Widely Used Fungicide Found to Adversely Affect Enzyme Common to All Cells

(Beyond Pesticides, July 5, 2019) This is a story about a chemical pesticide, a fungicide, in wide use for which the mode of action, i.e., the ability to cause harm, has not been fully understood. It is not a story unique to this pesticide. Rather, it is an important story to consider when deciding to use a pesticide or allowing a pesticide to be used. The question is whether the chemical could be broadly problematic beyond the target organisms, in this case fungi? In its coverage of a study published in March, the American Association for the Advancement of Science publication, EurekAlert, reported that, “The ability of [the fungicide] fludioxonil to act on a sugar-metabolizing enzyme common to all cells, and to produce the damaging compound methylglyoxal, may mean that the pesticide has more potential to harm non-fungal cells than previously thought. Although fludioxonil has been deemed safe for use, the authors . . . suggest that the effects of this widely used pesticide has upon animals be re-examined.”

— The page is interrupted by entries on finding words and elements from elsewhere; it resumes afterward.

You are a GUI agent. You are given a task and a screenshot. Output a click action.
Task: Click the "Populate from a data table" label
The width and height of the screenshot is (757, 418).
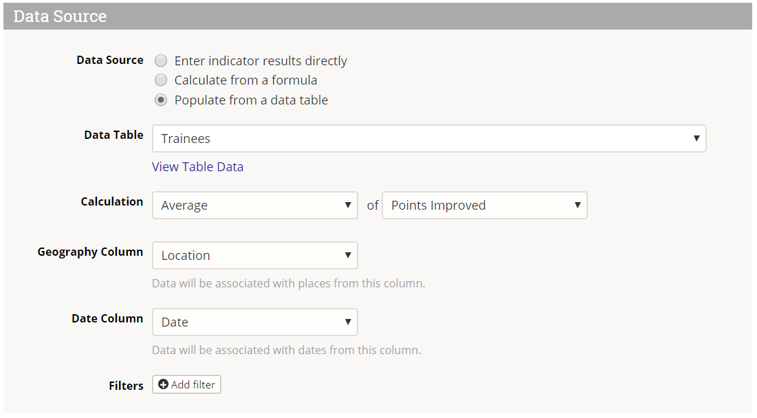251,100
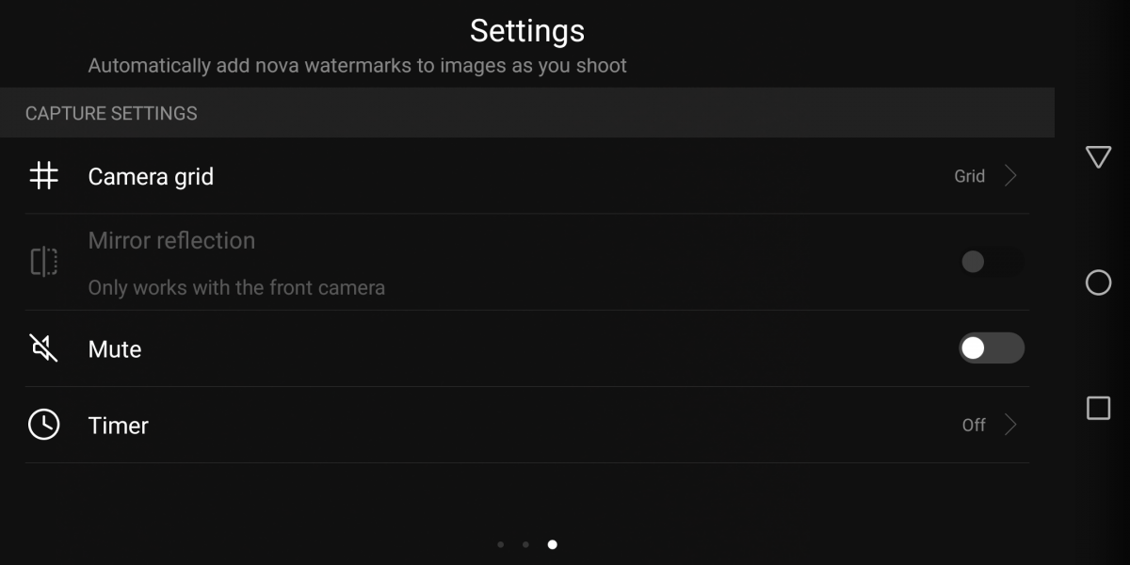Go to first page indicator dot
Viewport: 1130px width, 565px height.
500,544
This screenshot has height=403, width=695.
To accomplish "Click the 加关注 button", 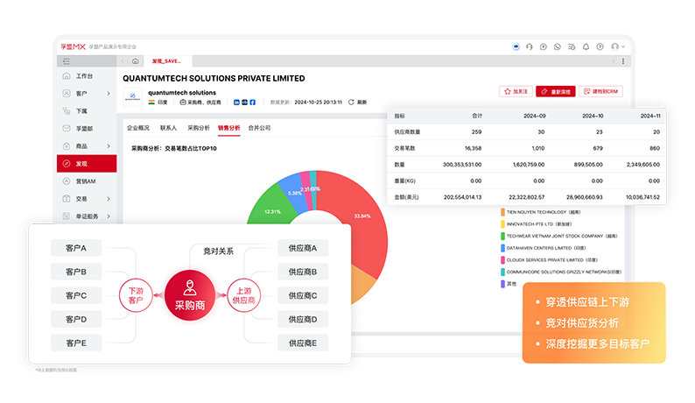I will pyautogui.click(x=516, y=91).
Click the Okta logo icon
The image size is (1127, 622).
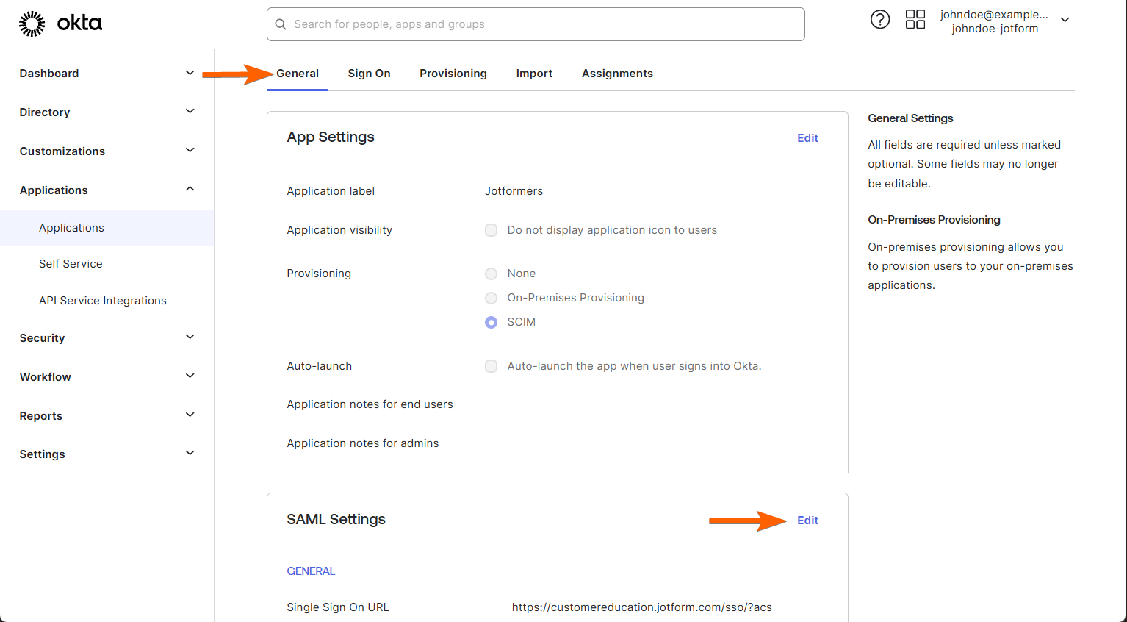[32, 24]
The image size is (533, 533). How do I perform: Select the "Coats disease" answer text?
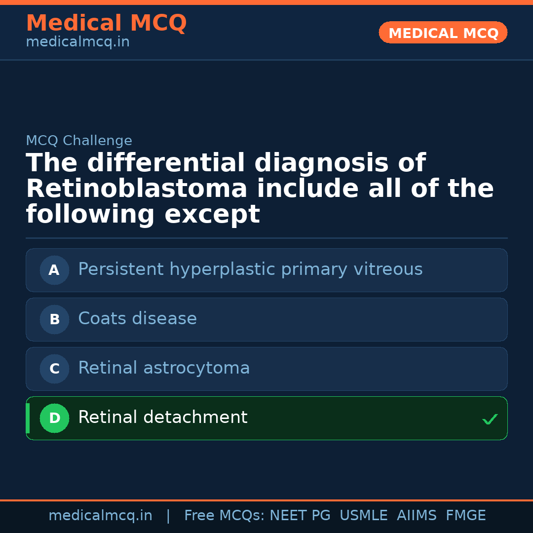pyautogui.click(x=137, y=319)
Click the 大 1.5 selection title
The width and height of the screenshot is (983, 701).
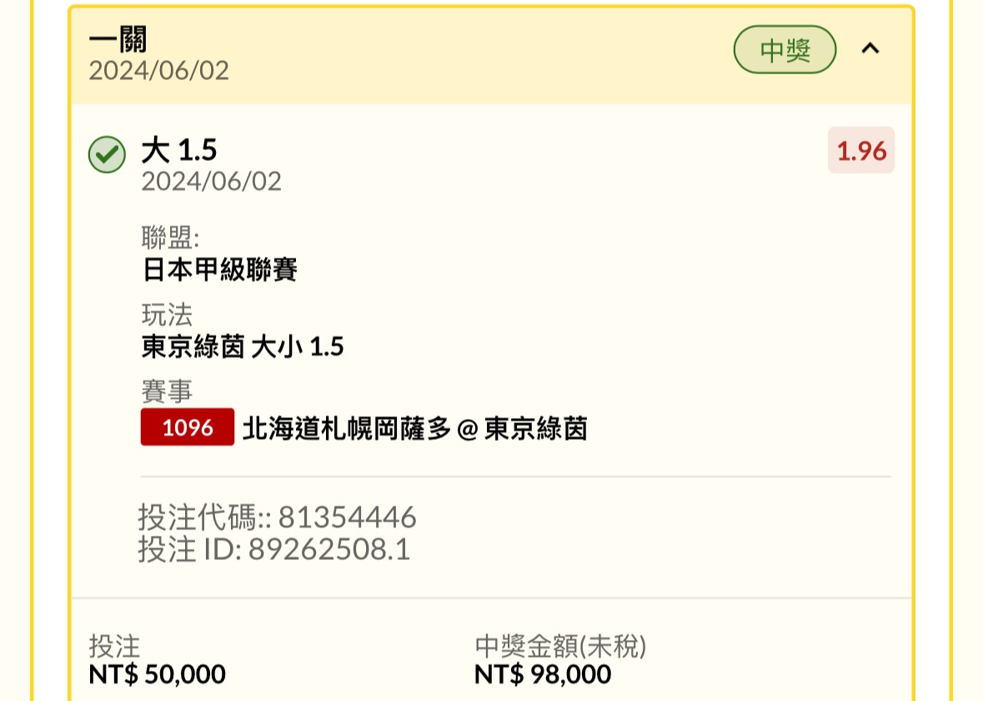point(178,150)
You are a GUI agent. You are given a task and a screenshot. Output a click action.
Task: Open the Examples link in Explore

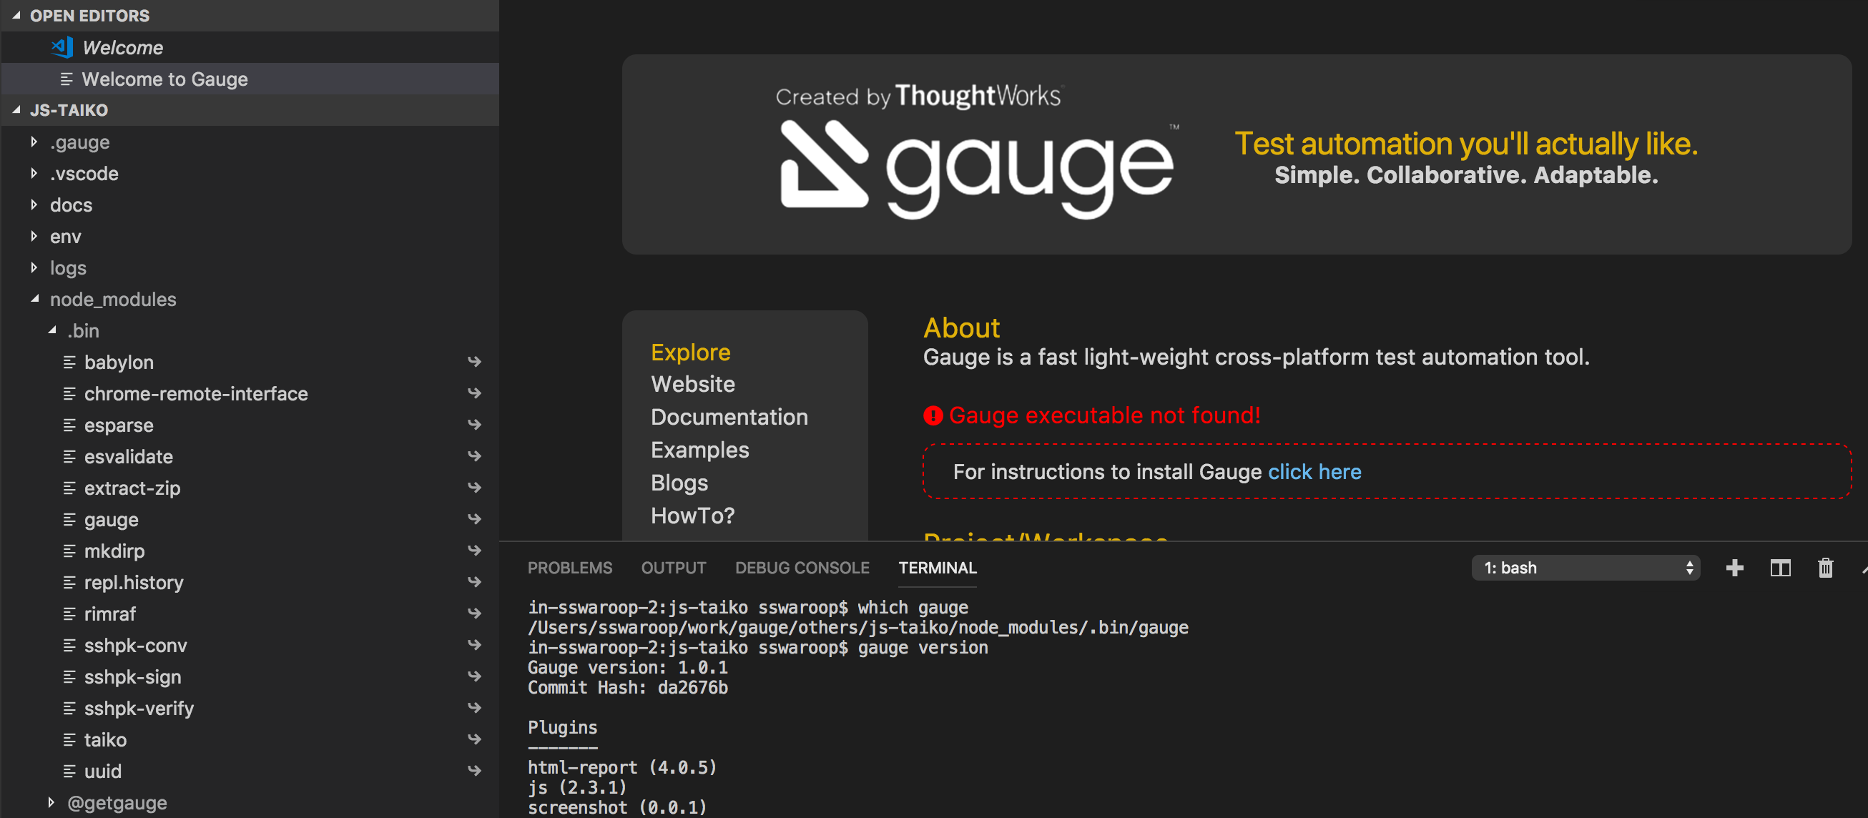pos(700,450)
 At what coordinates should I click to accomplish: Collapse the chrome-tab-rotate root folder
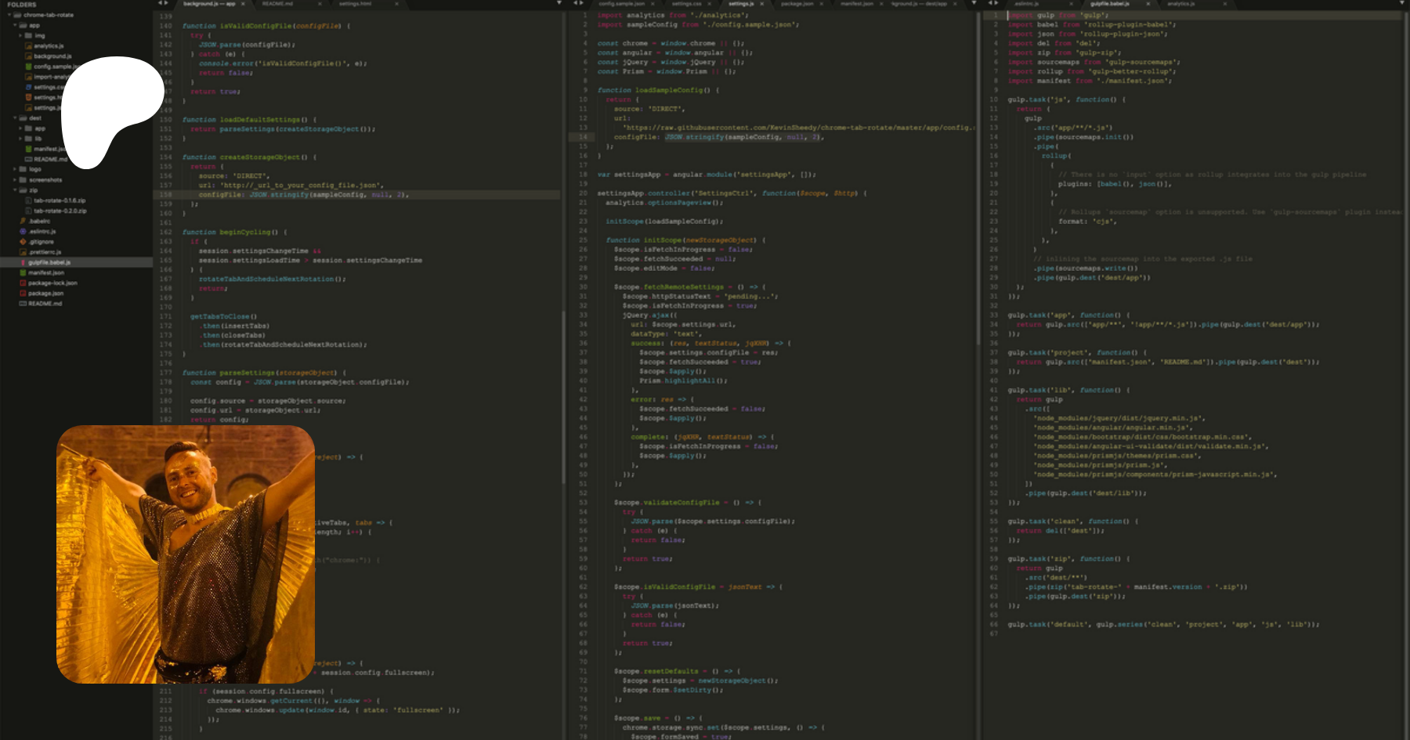tap(9, 15)
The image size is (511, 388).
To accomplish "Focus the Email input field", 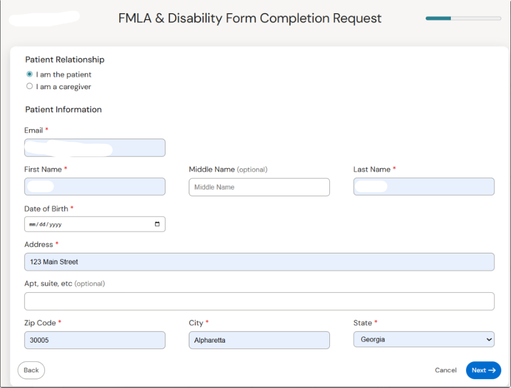I will tap(95, 148).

The research study, published in March in Scientific Reports and led by T. Tristan Brandhorst, PhD (in the lab of Dr. Bruce Klein at the University of Wisconsin–Madison and UW School of Medicine and Public Health), sheds light on that mechanism and raises the alarm about implications of the discovery. Among the myriad pesticides used in agriculture is fludioxonil, a phenylpyrrole fungicide, which was developed to treat seeds during storage. However, it has come to be used commonly on grains, vegetables, fruits, and ornamental plants during cultivation, and worse (more on this below), to treat produce after it has been harvested to extend “shelf life.” Though fludioxonil is effective in killing fungi, the mode, or mechanism, of action for this pesticide was previously not well understood.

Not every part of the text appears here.